In a 1941 Nazi roundup of educated Poles, Stefan Budziaszek—newly
graduated from medical school in Krakow—was incarcerated in the Krakow
Montelupich Prison and transferred to the Auschwitz concentration camp
in February 1942. German big businesses brutally exploited the cheap labor of prisoners in the camp, and workers were dying. In
1943, Stefan, now a functionary prisoner, was put in charge of the
on-site prisoner hospital, which at the time was more like an infirmary
staffed by well-connected but untrained prisoners. Stefan transformed
this facility from just two barracks into a working hospital and
outpatient facility that employed more than 40 prisoner doctors and
served a population of 10,000 slave laborers.

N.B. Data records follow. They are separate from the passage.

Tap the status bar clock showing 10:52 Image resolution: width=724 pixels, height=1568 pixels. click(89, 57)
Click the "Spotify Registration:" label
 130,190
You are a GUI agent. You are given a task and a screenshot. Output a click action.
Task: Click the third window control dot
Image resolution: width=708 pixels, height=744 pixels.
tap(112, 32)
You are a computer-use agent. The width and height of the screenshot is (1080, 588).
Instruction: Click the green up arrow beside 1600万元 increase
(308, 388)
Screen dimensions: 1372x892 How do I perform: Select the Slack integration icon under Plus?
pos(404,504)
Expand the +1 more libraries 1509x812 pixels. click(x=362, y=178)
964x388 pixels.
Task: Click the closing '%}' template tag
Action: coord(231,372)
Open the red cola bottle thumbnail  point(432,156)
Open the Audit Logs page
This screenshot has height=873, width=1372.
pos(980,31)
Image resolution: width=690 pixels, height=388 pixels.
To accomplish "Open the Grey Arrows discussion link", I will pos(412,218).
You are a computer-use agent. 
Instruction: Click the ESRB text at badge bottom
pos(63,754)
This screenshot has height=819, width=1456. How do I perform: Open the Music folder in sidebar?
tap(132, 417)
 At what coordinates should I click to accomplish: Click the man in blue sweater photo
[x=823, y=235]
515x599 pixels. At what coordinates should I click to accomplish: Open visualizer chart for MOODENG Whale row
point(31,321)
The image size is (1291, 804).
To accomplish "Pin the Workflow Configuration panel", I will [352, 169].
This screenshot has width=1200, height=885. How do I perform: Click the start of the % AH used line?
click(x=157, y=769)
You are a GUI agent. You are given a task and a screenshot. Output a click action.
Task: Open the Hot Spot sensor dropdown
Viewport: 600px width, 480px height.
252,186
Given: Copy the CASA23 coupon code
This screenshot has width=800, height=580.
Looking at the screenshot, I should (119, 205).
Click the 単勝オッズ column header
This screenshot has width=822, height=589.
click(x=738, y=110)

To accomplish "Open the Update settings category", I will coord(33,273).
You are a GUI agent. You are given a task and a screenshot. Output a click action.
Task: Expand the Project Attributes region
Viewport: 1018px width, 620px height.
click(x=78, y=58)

Stefan and his staff developed the hospital by commandeering
medication, surgical equipment, and even building materials, often from
the so-called Canada warehouse filled with the effects of Holocaust
victims. But where does seeking
the cooperation of the Nazi concentration camp staff become collusion
with Nazi genocide? How did physicians deal with debilitated patients
who faced “selection” for transfer to the gas chambers? Auschwitz was a cauldron of competing agendas. Unexpectedly,
ideological rivalry among prisoners themselves manifested itself as
well. Prominent Holocaust witnesses Elie Wiesel and Primo Levi both
sought treatment at this prisoner hospital. They,
other patients, and hospital staff bear witness to the agency of
prisoner doctors in an environment better known for death than survival.